═════ Dataset extract ═════

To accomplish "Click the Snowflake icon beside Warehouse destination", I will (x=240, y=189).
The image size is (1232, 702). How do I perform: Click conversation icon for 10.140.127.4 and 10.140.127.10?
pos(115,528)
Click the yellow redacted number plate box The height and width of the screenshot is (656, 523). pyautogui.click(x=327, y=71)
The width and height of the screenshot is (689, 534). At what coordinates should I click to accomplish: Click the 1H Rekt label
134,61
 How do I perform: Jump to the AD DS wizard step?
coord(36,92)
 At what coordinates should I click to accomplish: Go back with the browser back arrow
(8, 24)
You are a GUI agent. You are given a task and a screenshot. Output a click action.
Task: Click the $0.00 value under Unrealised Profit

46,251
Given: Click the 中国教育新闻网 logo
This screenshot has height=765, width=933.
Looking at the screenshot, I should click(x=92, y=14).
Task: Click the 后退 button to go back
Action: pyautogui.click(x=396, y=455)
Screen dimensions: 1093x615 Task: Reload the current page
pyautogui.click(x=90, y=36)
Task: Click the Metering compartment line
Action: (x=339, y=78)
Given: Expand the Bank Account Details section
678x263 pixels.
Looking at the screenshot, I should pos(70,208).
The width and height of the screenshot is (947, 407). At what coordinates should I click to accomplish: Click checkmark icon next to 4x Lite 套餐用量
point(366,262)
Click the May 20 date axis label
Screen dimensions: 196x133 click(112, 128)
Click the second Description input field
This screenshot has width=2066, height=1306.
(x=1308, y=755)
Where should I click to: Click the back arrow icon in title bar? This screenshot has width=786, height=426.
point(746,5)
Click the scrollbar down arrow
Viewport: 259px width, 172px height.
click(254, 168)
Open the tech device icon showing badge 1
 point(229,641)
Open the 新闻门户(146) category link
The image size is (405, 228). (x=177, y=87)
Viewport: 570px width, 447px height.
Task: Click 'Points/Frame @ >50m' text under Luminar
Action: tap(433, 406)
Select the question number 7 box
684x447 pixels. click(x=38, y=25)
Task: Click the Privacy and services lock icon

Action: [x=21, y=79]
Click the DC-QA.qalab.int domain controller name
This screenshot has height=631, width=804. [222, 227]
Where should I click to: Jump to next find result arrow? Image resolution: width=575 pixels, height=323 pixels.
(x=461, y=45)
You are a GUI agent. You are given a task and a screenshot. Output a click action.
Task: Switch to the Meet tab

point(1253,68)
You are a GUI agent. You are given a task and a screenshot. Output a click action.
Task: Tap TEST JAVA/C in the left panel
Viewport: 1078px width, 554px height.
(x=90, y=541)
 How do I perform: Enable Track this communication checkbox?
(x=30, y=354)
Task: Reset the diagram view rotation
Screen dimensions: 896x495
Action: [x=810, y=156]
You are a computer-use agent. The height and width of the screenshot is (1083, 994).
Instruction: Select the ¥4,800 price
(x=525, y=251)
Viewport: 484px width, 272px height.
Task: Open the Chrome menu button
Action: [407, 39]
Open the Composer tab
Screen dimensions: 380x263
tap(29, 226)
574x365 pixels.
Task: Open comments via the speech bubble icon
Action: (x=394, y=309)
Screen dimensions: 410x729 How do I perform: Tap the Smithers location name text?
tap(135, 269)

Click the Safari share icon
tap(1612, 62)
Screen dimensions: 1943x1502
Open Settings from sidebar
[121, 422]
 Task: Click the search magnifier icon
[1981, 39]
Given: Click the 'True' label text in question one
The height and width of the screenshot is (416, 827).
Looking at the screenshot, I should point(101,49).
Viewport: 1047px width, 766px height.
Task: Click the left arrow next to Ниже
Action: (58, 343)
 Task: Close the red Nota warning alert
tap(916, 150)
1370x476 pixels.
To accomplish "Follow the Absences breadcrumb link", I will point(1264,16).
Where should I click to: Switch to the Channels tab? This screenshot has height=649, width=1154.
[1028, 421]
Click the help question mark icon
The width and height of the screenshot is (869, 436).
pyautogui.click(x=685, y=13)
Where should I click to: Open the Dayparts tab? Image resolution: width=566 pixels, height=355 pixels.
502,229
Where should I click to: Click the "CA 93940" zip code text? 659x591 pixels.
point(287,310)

═════

§ **To be done**:
Return all of the records above word for word, keeping every line in its original order.

§ **Answer for the task**:
To accomplish "Click the Snowflake icon beside Warehouse destination", I will (x=240, y=189).
The image size is (1232, 702). How do I perform: Click conversation icon for 10.140.127.4 and 10.140.127.10?
pos(115,528)
Click the yellow redacted number plate box The height and width of the screenshot is (656, 523). pyautogui.click(x=327, y=71)
The width and height of the screenshot is (689, 534). At what coordinates should I click to accomplish: Click the 1H Rekt label
134,61
 How do I perform: Jump to the AD DS wizard step?
coord(36,92)
 At what coordinates should I click to accomplish: Go back with the browser back arrow
(8, 24)
You are a GUI agent. You are given a task and a screenshot. Output a click action.
Task: Click the $0.00 value under Unrealised Profit

46,251
Given: Click the 中国教育新闻网 logo
This screenshot has height=765, width=933.
Looking at the screenshot, I should click(x=92, y=14).
Task: Click the 后退 button to go back
Action: pyautogui.click(x=396, y=455)
Screen dimensions: 1093x615 Task: Reload the current page
pyautogui.click(x=90, y=36)
Task: Click the Metering compartment line
Action: (x=339, y=78)
Given: Expand the Bank Account Details section
678x263 pixels.
Looking at the screenshot, I should pos(70,208).
The width and height of the screenshot is (947, 407). At what coordinates should I click to accomplish: Click checkmark icon next to 4x Lite 套餐用量
point(366,262)
Click the May 20 date axis label
Screen dimensions: 196x133 click(112, 128)
Click the second Description input field
This screenshot has width=2066, height=1306.
(x=1308, y=755)
Where should I click to: Click the back arrow icon in title bar? This screenshot has width=786, height=426.
point(746,5)
Click the scrollbar down arrow
Viewport: 259px width, 172px height.
click(254, 168)
Open the tech device icon showing badge 1
 point(229,641)
Open the 新闻门户(146) category link
The image size is (405, 228). (x=177, y=87)
Viewport: 570px width, 447px height.
Task: Click 'Points/Frame @ >50m' text under Luminar
Action: tap(433, 406)
Select the question number 7 box
684x447 pixels. click(x=38, y=25)
Task: Click the Privacy and services lock icon

Action: [x=21, y=79]
Click the DC-QA.qalab.int domain controller name
This screenshot has height=631, width=804. [222, 227]
Where should I click to: Jump to next find result arrow? Image resolution: width=575 pixels, height=323 pixels.
(x=461, y=45)
You are a GUI agent. You are given a task and a screenshot. Output a click action.
Task: Switch to the Meet tab

point(1253,68)
You are a GUI agent. You are given a task and a screenshot. Output a click action.
Task: Tap TEST JAVA/C in the left panel
Viewport: 1078px width, 554px height.
(x=90, y=541)
 How do I perform: Enable Track this communication checkbox?
(x=30, y=354)
Task: Reset the diagram view rotation
Screen dimensions: 896x495
Action: [x=810, y=156]
You are a computer-use agent. The height and width of the screenshot is (1083, 994).
Instruction: Select the ¥4,800 price
(x=525, y=251)
Viewport: 484px width, 272px height.
Task: Open the Chrome menu button
Action: [407, 39]
Open the Composer tab
Screen dimensions: 380x263
tap(29, 226)
574x365 pixels.
Task: Open comments via the speech bubble icon
Action: (x=394, y=309)
Screen dimensions: 410x729 How do I perform: Tap the Smithers location name text?
tap(135, 269)

Click the Safari share icon
tap(1612, 62)
Screen dimensions: 1943x1502
Open Settings from sidebar
[121, 422]
 Task: Click the search magnifier icon
[1981, 39]
Given: Click the 'True' label text in question one
The height and width of the screenshot is (416, 827).
Looking at the screenshot, I should point(101,49).
Viewport: 1047px width, 766px height.
Task: Click the left arrow next to Ниже
Action: (58, 343)
 Task: Close the red Nota warning alert
tap(916, 150)
1370x476 pixels.
To accomplish "Follow the Absences breadcrumb link", I will point(1264,16).
Where should I click to: Switch to the Channels tab? This screenshot has height=649, width=1154.
[1028, 421]
Click the help question mark icon
The width and height of the screenshot is (869, 436).
pyautogui.click(x=685, y=13)
Where should I click to: Open the Dayparts tab? Image resolution: width=566 pixels, height=355 pixels.
502,229
Where should I click to: Click the "CA 93940" zip code text? 659x591 pixels.
point(287,310)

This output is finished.